The length of a compressed Java String is not equal to the content-length when it is sent as a WebSocket message

Question

I am trying to reduce bandwidth consumption by compressing the JSON String I am sending through the WebSocket from my Springboot application to the browser client (this is on top of permessage-deflate WebSocket extension). This scenario uses the following JSON String which has a length of 383 characters:

{"headers":{},"body":{"message":{"errors":{"password":"Password length must be at least 8 characters.","retype":"Retype Password cannot be null.","username":"Username length must be between 6 to 64 characters."},"links":[],"success":false,"target":{"password":"","retype":"","username":""}},"target":"/user/session/signup"},"statusCode":"UNPROCESSABLE_ENTITY","statusCodeValue":422}

To benchmark, I send both compressed and uncompressed String from the server like so:

Object response = …,

SimpMessageHeaderAccessor simpHeaderAccessor =
    SimpMessageHeaderAccessor.create(SimpMessageType.MESSAGE);
simpHeaderAccessor.setSessionId(sessionId);
simpHeaderAccessor.setContentType(new MimeType("application", "json",
    StandardCharsets.UTF_8));
simpHeaderAccessor.setLeaveMutable(true);
// Sends the uncompressed message.
messagingTemplate.convertAndSendToUser(sessionId, uri, response,
    simpHeaderAccessor.getMessageHeaders());

ObjectMapper mapper = new ObjectMapper();
String jsonString;

try {
    jsonString = mapper.writeValueAsString(response);
}
catch(JsonProcessingException e) {
    jsonString = response.toString();
}

log.info("The payload is application/json.");
log.info("uncompressed payload (" + jsonString.length() + " character):");
log.info(jsonString);

String lzStringCompressed = LZString.compress(jsonString);
simpHeaderAccessor = SimpMessageHeaderAccessor.create(SimpMessageType.MESSAGE);
simpHeaderAccessor.setSessionId(sessionId);
simpHeaderAccessor.setContentType(new MimeType("text", "plain",
    StandardCharsets.UTF_8));
simpHeaderAccessor.setLeaveMutable(true);
// Sends the compressed message.
messagingTemplate.convertAndSendToUser(sessionId, uri, lzStringCompressed,
    simpHeaderAccessor.getMessageHeaders());

log.info("The payload is text/plain.");
log.info("compressed payload (" + lzStringCompressed.length() + " character):");
log.info(lzStringCompressed);

Which logs the following lines in the Java console:

The payload is application/json.
uncompressed payload (383 character):
{"headers":{},"body":{"message":{"errors":{"password":"Password length must be at least 8 characters.","retype":"Retype Password cannot be null.","username":"Username length must be between 6 to 64 characters."},"links":[],"success":false,"target":{"password":"","retype":"","username":""}},"target":"/user/session/signup"},"statusCode":"UNPROCESSABLE_ENTITY","statusCodeValue":422}
The payload is text/plain.
compressed payload (157 character):
??????????¼??????????????p??!-??7??????????????????????????????????u??????????????????????·}???????????????????????????????????????/?┬R??b,??????m??????????

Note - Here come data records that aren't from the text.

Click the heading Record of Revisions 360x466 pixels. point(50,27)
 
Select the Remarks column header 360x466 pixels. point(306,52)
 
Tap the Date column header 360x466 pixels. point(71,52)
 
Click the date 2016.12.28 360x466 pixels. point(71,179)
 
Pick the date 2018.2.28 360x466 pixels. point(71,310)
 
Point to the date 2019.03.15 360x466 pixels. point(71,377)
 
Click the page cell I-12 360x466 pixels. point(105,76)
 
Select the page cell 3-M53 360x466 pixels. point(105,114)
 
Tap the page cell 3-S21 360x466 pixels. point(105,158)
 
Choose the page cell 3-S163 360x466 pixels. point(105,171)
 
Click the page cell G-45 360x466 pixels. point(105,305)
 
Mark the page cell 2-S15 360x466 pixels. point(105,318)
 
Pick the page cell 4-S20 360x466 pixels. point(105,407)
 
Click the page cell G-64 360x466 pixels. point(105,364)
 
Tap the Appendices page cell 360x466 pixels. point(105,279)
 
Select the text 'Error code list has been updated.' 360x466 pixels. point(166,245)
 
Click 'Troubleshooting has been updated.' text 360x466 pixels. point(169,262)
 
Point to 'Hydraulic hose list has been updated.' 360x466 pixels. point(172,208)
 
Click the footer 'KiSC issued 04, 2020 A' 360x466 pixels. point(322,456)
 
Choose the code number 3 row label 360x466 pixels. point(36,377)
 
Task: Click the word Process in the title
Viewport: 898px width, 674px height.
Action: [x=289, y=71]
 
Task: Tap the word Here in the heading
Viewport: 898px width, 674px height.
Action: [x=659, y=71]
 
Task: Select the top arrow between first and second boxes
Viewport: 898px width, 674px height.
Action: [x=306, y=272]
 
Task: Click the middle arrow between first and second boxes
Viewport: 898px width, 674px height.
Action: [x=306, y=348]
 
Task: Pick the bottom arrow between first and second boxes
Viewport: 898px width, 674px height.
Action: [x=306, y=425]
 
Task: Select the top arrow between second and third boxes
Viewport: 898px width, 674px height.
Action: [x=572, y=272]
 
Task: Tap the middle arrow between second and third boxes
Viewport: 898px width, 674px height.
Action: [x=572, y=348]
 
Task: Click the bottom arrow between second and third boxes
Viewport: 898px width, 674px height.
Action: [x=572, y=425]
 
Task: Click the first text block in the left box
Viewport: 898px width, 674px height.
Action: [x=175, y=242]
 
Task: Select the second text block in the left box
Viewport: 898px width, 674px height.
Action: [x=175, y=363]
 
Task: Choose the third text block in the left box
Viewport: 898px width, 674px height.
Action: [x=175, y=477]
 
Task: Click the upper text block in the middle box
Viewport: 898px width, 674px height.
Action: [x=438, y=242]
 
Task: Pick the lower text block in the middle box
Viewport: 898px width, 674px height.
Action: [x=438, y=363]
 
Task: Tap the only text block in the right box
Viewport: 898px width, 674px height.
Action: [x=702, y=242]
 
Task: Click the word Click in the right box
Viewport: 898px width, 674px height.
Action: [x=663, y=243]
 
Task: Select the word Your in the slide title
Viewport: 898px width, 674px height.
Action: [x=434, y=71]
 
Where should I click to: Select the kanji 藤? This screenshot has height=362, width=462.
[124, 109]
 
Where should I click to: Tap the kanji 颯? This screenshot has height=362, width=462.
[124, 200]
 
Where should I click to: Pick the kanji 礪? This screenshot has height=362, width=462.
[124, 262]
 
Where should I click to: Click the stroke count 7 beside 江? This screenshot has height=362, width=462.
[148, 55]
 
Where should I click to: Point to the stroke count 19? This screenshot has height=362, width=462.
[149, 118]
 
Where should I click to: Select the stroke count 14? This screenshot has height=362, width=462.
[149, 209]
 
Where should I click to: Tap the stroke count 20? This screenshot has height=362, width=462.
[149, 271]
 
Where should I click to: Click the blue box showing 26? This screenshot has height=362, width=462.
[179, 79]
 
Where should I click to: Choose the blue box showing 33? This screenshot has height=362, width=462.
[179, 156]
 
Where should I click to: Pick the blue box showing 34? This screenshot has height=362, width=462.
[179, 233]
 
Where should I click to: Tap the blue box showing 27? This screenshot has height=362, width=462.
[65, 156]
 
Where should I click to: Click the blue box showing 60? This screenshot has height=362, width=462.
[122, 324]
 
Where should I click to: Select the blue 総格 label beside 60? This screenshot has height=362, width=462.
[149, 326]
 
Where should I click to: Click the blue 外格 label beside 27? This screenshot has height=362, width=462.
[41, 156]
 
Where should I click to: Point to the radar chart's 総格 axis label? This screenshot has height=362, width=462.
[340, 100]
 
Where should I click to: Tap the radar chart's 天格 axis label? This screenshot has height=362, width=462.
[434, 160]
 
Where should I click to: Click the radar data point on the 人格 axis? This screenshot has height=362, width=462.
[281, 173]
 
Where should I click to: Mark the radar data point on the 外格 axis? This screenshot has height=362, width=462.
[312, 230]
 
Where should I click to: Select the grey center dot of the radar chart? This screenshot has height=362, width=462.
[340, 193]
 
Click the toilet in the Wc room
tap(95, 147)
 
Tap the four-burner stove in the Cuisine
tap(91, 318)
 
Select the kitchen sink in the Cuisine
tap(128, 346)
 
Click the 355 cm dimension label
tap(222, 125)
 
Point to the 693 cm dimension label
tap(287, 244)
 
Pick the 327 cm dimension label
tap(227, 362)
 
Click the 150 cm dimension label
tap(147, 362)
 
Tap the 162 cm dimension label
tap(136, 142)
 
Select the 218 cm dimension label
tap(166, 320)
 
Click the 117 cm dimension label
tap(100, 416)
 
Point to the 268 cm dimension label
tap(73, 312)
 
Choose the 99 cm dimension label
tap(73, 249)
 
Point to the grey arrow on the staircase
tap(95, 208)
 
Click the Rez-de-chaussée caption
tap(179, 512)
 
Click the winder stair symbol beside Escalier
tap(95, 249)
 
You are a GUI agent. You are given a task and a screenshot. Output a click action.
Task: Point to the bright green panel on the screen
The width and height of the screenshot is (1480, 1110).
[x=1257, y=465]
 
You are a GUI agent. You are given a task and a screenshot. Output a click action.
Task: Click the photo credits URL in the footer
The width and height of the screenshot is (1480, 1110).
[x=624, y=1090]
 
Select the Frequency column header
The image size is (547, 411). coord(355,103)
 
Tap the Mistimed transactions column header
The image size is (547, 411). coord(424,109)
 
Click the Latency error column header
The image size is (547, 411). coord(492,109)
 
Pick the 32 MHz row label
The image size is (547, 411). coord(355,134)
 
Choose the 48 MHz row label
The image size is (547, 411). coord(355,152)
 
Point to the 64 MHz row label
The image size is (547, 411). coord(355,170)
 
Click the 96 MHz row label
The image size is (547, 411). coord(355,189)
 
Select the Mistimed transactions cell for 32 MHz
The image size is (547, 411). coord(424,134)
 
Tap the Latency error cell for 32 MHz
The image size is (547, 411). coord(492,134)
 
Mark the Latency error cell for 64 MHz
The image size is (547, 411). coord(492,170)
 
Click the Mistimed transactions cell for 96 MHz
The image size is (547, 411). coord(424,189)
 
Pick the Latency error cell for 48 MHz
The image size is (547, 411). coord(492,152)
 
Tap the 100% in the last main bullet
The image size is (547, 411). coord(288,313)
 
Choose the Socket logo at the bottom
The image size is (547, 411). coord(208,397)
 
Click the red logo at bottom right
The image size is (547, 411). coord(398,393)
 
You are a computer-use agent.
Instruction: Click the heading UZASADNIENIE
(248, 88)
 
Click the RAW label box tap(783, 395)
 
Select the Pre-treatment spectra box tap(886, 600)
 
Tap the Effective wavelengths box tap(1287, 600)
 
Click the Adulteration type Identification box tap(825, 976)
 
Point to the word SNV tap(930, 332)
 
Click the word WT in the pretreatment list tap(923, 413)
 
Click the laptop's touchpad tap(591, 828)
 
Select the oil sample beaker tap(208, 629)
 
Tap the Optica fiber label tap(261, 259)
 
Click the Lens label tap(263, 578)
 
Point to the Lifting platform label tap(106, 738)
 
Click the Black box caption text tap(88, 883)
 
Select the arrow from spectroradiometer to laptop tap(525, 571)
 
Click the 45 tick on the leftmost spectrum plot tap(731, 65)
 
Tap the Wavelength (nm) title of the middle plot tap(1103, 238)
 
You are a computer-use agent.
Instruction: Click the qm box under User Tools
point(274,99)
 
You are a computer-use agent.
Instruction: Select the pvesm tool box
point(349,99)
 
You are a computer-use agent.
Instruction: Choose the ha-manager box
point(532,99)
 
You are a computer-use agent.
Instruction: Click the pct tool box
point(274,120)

Then browser receives the two messages sent by the server and captured by this javascript:

stompClient.connect({}, function(frame) {
    stompClient.subscribe(stompClientUri, function(payload) {
        try {
            JSON.parse(payload.body);
            console.log("The payload is application/json.");
            console.log("uncompressed payload (" + payload.body.length + " character):");
            console.log(payload.body);

            payload = JSON.parse(payload.body);
        } catch (e) {
            try {
                payload = payload.body;
                console.log("The payload is text/plain.");
                console.log("compressed payload (" + payload.length + " character):");
                console.log(payload);

                var decompressPayload = LZString.decompress(payload);
                console.log("decompressed payload (" + decompressPayload.length + " character):");
                console.log(decompressPayload);

                payload = JSON.parse(decompressPayload);
            } catch (e) {
            } finally {
            }
        } finally {
        }
    });
});

Which displays the following lines in the browser's debug console:

The payload is application/json.
uncompressed payload (383 character):
{"headers":{},"body":{"message":{"errors":{"password":"Password length must be at least 8 characters.","retype":"Retype Password cannot be null.","username":"Username length must be between 6 to 64 characters."},"links":[],"success":false,"target":{"password":"","retype":"","username":""}},"target":"/user/session/sign-up"},"statusCode":"UNPROCESSABLE_ENTITY","statusCodeValue":422}
The payload is text/plain.
compressed payload (157 character):
ᯡࠥ䅬ࢀጨᎡ乀ஸ̘͢¬ߑ䁇啰˸⑱ᐣ䱁ሢ礒⽠݉ᐮ皆⩀p瑭漦!-䈠ᷕ7ᡑ刡⺨狤灣મ啃嵠ܸ䂃ᡈ硱䜄ቀρۯĮニᴴဠ䫯⻖֑点⇅劘畭ᣔ奢⅏㛥⡃Ⓛ撜u≂㥋╋ၲ⫋䋕᪒丨ಸ䀭䙇Ꮴ吠塬昶⬻㶶Т㚰ͻၰú}㙂᥸沁⠈ƹ⁄᧸㦓ⴼ䶨≋愐㢡ᱼ溜涤簲╋㺮橿䃍砡瑧ᮬ敇⼺ℙ滆䠢榵ⱀ盕ີ‣Ш眨રą籯/ሤÂR儰Ȩb,帰Ћ愰䀥․䰂m㛠ளǀ䀭❖⧼㪠Ө柀䀠 
decompressed payload (383 character):
{"headers":{},"body":{"message":{"errors":{"password":"Password length must be at least 8 characters.","retype":"Retype Password cannot be null.","username":"Username length must be between 6 to 64 characters."},"links":[],"success":false,"target":{"password":"","retype":"","username":""}},"target":"/user/session/sign-up"},"statusCode":"UNPROCESSABLE_ENTITY","statusCodeValue":422}

At this point I can now verify that whatever String value my Springboot application compresses, the browser can able to decompress and get the original String. There is a problem though. When I inspected the browser debugger if the size of the transferred message was actually reduced, it tells me that isn't.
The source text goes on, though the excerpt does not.